With the end of the draft, more personnel were needed, and DoD began to realize ignoring half the country's population wasn't helping the shortage. In short order, the Navy opened pilot training to women, producing in 1974 the first female naval aviator, Lt. Cdr. Barbara Allen Rainey. Rainey also was the first woman to qualify as a jet pilot. (Tragically, she was killed in a crash while teaching touch-and-go landings in a T-34C Mentor in 1982.) 

The 1980s saw the first female military school graduates, and the number of women in the services began to swell.
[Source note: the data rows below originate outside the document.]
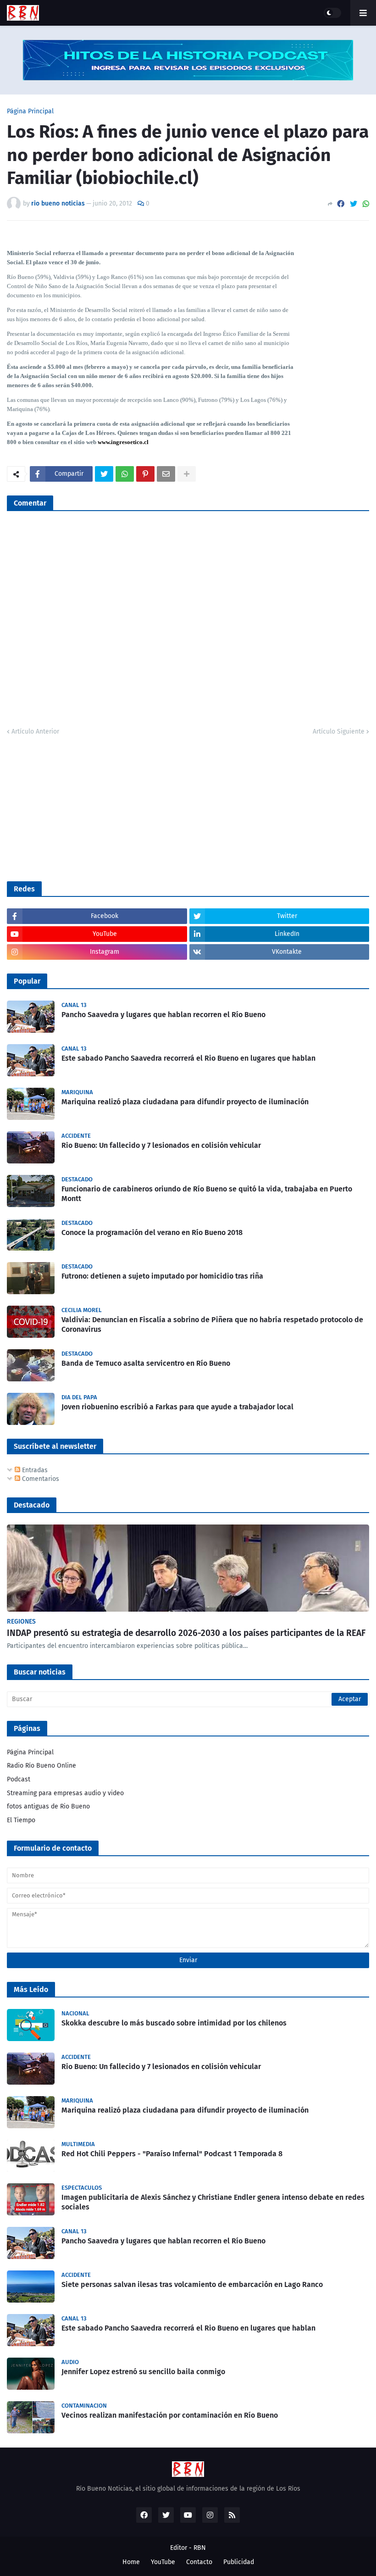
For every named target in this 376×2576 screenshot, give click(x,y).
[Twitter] (353, 204)
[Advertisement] (75, 807)
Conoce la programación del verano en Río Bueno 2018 (152, 1232)
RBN (200, 2548)
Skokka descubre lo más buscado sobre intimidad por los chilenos (174, 2023)
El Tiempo (21, 1820)
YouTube (163, 2562)
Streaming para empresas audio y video (65, 1793)
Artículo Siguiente (339, 731)
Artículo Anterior (35, 731)
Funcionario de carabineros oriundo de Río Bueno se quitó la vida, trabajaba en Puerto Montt (206, 1194)
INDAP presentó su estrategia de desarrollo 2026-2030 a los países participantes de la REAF (186, 1633)
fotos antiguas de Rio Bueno (48, 1806)
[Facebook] (340, 204)
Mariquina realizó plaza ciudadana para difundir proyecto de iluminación (185, 1101)
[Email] (166, 474)
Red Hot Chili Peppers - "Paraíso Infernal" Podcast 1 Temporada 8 (171, 2153)
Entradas (34, 1470)
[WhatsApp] (366, 204)
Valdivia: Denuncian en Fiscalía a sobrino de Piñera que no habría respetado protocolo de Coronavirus (212, 1324)
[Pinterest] (145, 474)
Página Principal (30, 111)
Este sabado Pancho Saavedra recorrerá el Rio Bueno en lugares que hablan (188, 1058)
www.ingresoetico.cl (123, 442)
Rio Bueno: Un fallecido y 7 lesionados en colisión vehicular (161, 1145)
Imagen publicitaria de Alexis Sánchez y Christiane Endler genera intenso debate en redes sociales (213, 2202)
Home (131, 2562)
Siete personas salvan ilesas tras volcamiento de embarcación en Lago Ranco (192, 2284)
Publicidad (238, 2562)
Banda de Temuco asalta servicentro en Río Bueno (145, 1363)
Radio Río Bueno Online (41, 1765)
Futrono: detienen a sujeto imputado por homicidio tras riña (162, 1276)
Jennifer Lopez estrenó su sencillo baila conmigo (143, 2371)
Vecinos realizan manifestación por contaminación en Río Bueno (169, 2415)
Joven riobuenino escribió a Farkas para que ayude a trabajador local (177, 1406)
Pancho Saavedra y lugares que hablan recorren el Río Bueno (163, 1014)
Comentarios (39, 1479)
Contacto (199, 2562)
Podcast (18, 1779)
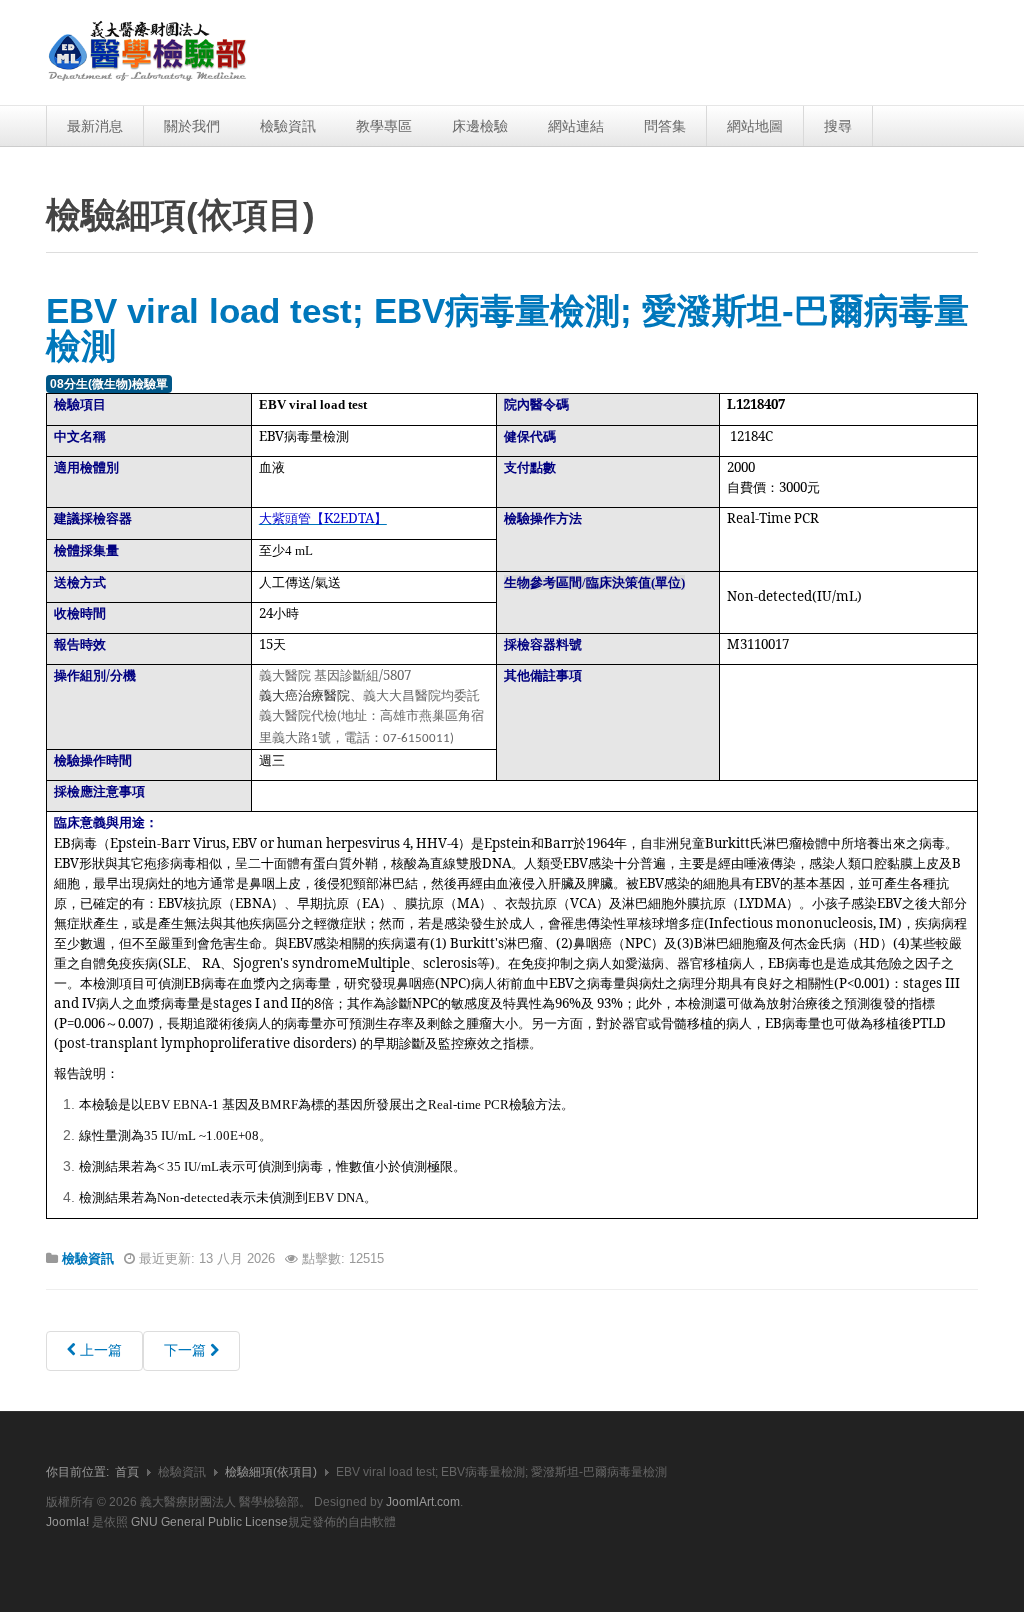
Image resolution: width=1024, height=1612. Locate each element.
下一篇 (187, 1350)
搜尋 (838, 126)
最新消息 (95, 126)
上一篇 (99, 1350)
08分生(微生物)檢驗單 (109, 384)
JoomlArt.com (423, 1502)
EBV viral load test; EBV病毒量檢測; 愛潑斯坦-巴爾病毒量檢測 (507, 328)
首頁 (127, 1472)
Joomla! (67, 1522)
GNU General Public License (209, 1522)
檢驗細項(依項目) (271, 1472)
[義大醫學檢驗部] (148, 52)
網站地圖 (755, 126)
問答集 (665, 126)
By then, attitudes toward military women had begun to change drastically, with then-Secretary of Defense Caspar Weinberger saying in a memo: 

Qualified women are essential to obtaining the numbers of qualified people required to maintain the readiness of our forces. ... While we have made progress, some institutional barriers still exist. ... This Department must aggressively break down those remaining barriers that prevent us from making the fullest use of the capabilities of women in providing for our national defense.

One of those qualified women was Heather Wilson, who joined the Air Force at the age of 17. Wilson, whose heritage includes a grandfather who flew for the Royal Air Force in World War I, is an Oxford scholar with a master's degree and doctorate in international relations who served on the National Security Council for three years. As a member of the Defense Advisory Committee on Women in the Services, she was instrumental in helping to repeal a law forbidding women from flying in combat. When her congressional representative fell ill in 1998, she was encouraged to run for his seat. She won, and became the first female veteran elected to a full term in Congress. "I went from being a cabinet secretary with a very nice life in New Mexico in February to a member of Congress in June. It happened very quickly," says Wilson.  

Third-generation military aviator Capt. Katie Higgins, USMC, knew exactly what she wanted to do after graduating from the U.S. Naval Academy in Annapolis, Md., in 2008: fly the C-130 Hercules. After accumulating more than 400 combat hours over Afghanistan and other hot spots in the aircraft, she was approached by a member of the Navy's elite Blue Angels demonstration team who thought she should try out for the unit. With her experience flying the C-130, she was tapped to pilot the team's iconic transport, nicknamed "Fat Albert," becoming the first female Blue Angel in 2015. 

One of the favorite parts of her job is correcting misperceptions. "I've talked to people who had no idea women could be pilots, let alone Blue Angels pilots," says Higgins. "I tell both boys and girls that if this is a job you're interested in, you can do it." 

Above and beyond

Col. Eileen Collins, USAF (Ret), echoes Higgins' message. As a child, Collins used to watch gliders soar over her home in Elmira, N.Y., and dreamed of someday becoming a pilot. In fourth grade, she read an article about Gemini astronauts and became fascinated with the space program. She enlisted in the Air Force and became a C-141 transport pilot, helping rescue American students held hostage in Grenada in 1983. She applied to test pilot school and NASA at the same time and was accepted into the astronaut program in 1990, just after graduating as a test pilot. 

In 1995, she became the first woman to pilot the space shuttle, flying Discovery to the Soviet space station Mir. In 1993, she became the shuttle program's first female commander on a mission to the International Space Station. Now retired, Collins misses her flying days but enjoys inspiring young girls and women who are interested in aviation and space. "I never told anyone I wanted to be an astronaut when I was young," says Collins, "because I was sure they'd tell me I couldn't do it. I want young women to know there are plenty of opportunities out there in the military, aviation, and space."